* [Opdracht a]
Kies uit de items hieronder elke regel die de tekenreeks "should" bevat en neem die regels over.

* [Getoonde tekst]
........

Ondertussen werd Van Dongen in Parijs een gevierd kunstenaar. Na enkele reizen in 1910 naar Italië, Spanje en Marokko woonde hij sinds 1912 op Montparnasse, en hier gaf hij feesten voor de Parijse beaumonde, onder wie de modekoning Paul Poiret en de schilder Matisse. In de Eerste Wereldoorlog, toen zijn vrouw en dochter in Nederland waren, bleef hij in Parijs. Dank zij het contact met markies Casati werd hij na 1921 vooral de portretschilder van de mondaine kringen. In deze portretkunst bleek hij zich te laten beïnvloeden door de reliëfs die hij in 1913 in Egypte had gezien: in sterk aangezette lijnen wordt het vrouwentype van de 'garçonne' aangegeven met haar slanke élégance en overgrote ogen. In dezelfde trant schilderde hij de vedettes van de Folies-Bergère met haar verentooi en schitterende juwelen en - geïnspireerd op de schilder Raoul Dufy - de gondelfeesten in Venetië (1921), het strandleven van Deauville en de Côte d'Azur.
Van Dongen werd steeds meer als een succesrijk en mondain gericht schilder in Parijs geaccepteerd, tot op zekere hoogte zelfs als een modeschilder. Hij voelde zich ook zelf daar thuis, in 1929 nam hij de Franse nationaliteit aan. Een aantal van zijn vele werken, niet zonder reden juist portretten, bleven bij name beroemd, zoals Rappoport (1913, Museum Boymans-van Beuningen, Rotterdam), de bekende Poolse anarchist, en La Comtesse de Noailles (193l, Stedelijk Museum Amsterdam), een prominente schrijfster uit de society met belangstelling voor kunst. Ook bleef hij illustraties voor boeken maken, o.a. in 1951 van Anatole France, La révolte des anges en in 1963 van Ch. Baudelaire, Les fleurs du mal.

........

* [Opdracht b]
Vat de alinea uit de tekst over Van Dongen die begint met "Van Dongen werd steeds meer" beknopter samen en behoud daarbij de belangrijkste feiten.

* [Gegevens ter controle]

........

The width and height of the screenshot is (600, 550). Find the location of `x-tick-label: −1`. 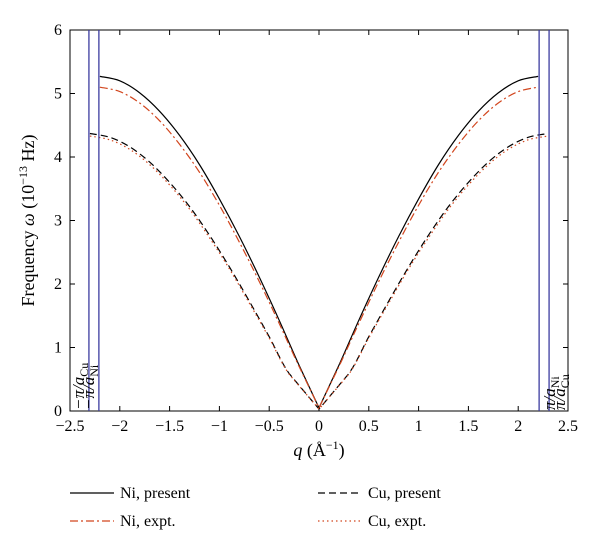

x-tick-label: −1 is located at coordinates (220, 426).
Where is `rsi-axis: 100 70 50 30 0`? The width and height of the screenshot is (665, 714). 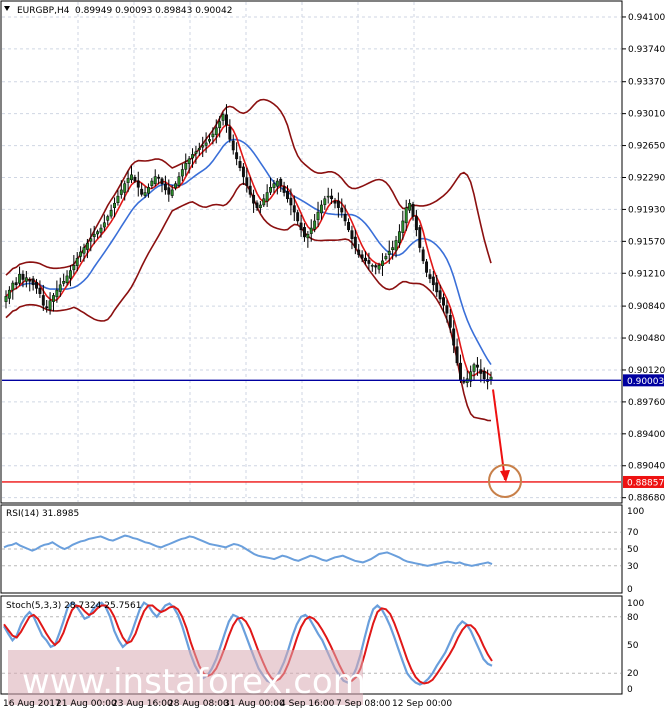
rsi-axis: 100 70 50 30 0 is located at coordinates (636, 551).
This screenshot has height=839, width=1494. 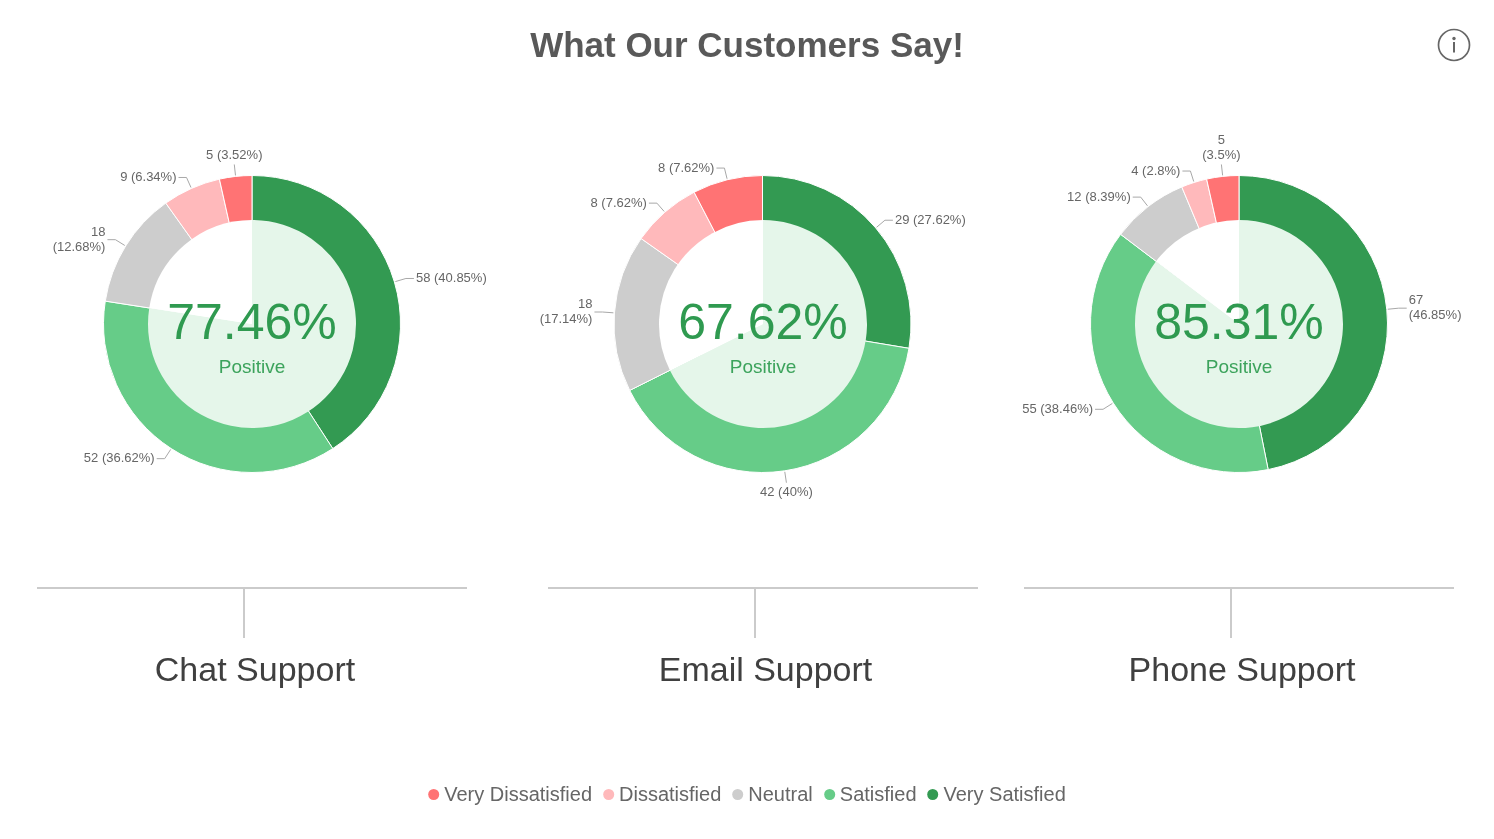 I want to click on data-label: 58 (40.85%), so click(x=451, y=278).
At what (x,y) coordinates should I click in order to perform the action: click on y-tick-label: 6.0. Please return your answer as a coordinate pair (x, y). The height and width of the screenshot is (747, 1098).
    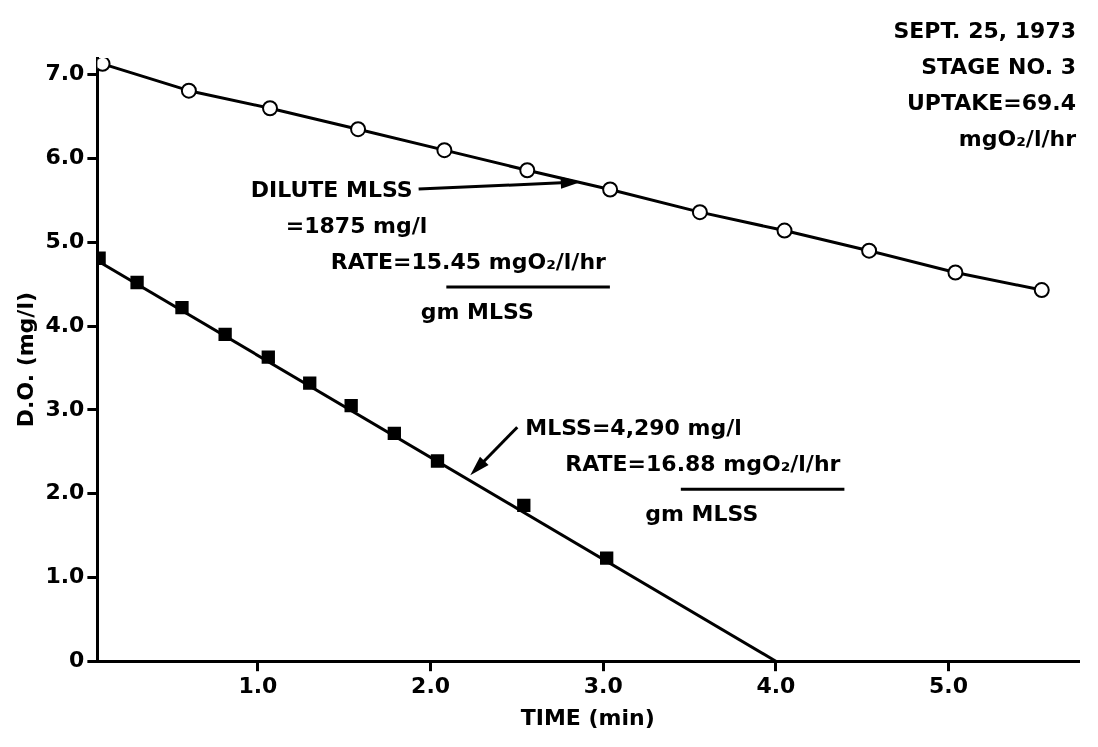
    Looking at the image, I should click on (65, 157).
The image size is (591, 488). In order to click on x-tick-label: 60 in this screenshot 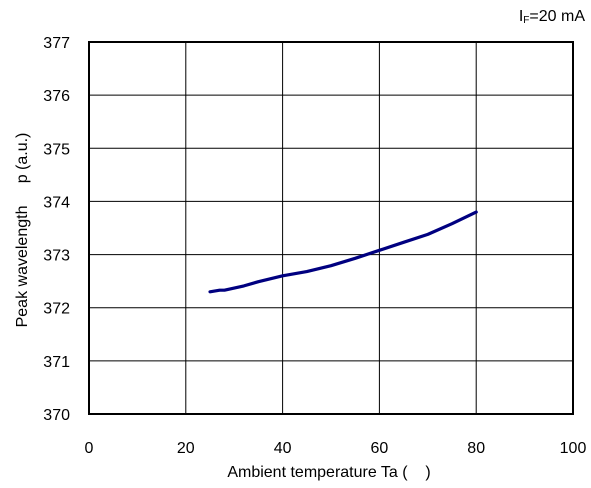, I will do `click(380, 448)`.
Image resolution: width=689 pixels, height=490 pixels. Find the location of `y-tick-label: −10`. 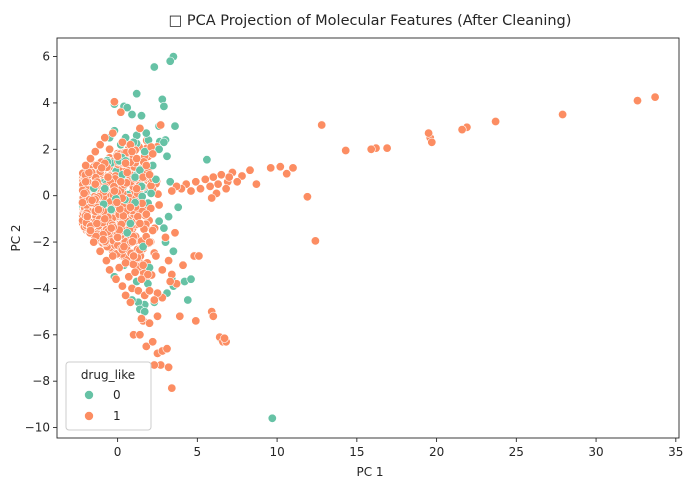

y-tick-label: −10 is located at coordinates (38, 428).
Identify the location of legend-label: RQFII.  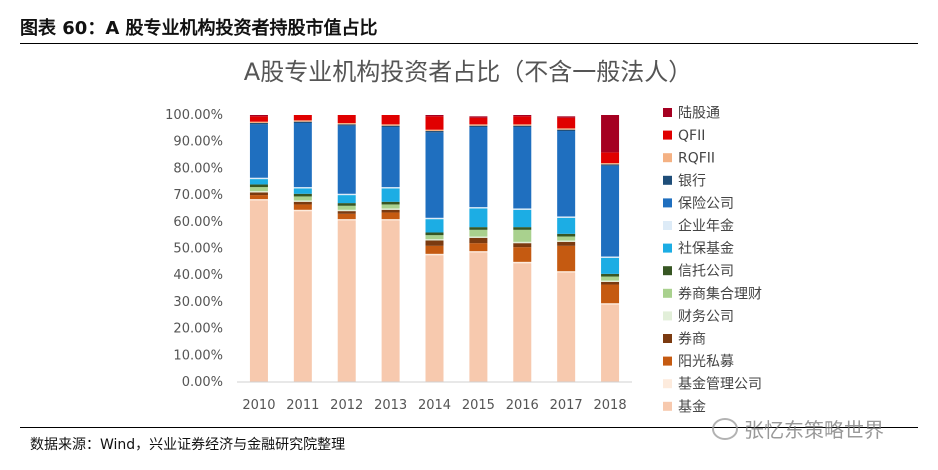
(696, 159).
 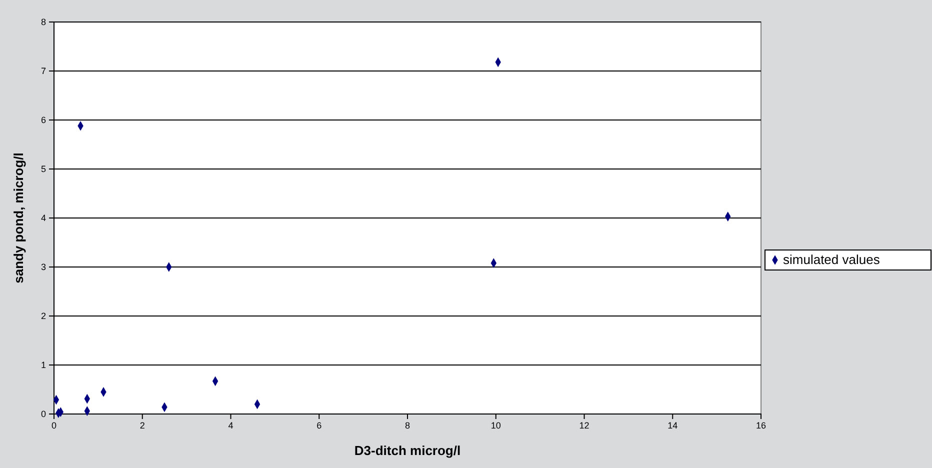 I want to click on y-axis-title: sandy pond, microg/l, so click(x=18, y=218).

........

* [Antwoord a]
At what (x,y) coordinates should I click in order to perform the action: click on y-tick-label: 6.0. Please return your answer as a coordinate pair (x, y). The height and width of the screenshot is (747, 1098).
    Looking at the image, I should click on (65, 157).

* [Antwoord b]
Van Dongen werd in Parijs aanvaard als succesvol en mondain schilder, tot op zekere hoogte zelfs als modeschilder. Hij voelde zich er thuis en nam in 1929 de Franse nationaliteit aan. Vooral zijn portretten bleven beroemd. Voorbeelden zijn Rappoport (1913, Museum Boymans-van Beuningen, Rotterdam), van de Poolse anarchist, en La Comtesse de Noailles (Stedelijk Museum Amsterdam), van een schrijfster uit de society. Daarnaast illustreerde hij boeken, zoals La révolte des anges van Anatole France (1951) en Les fleurs du mal van Baudelaire (1963).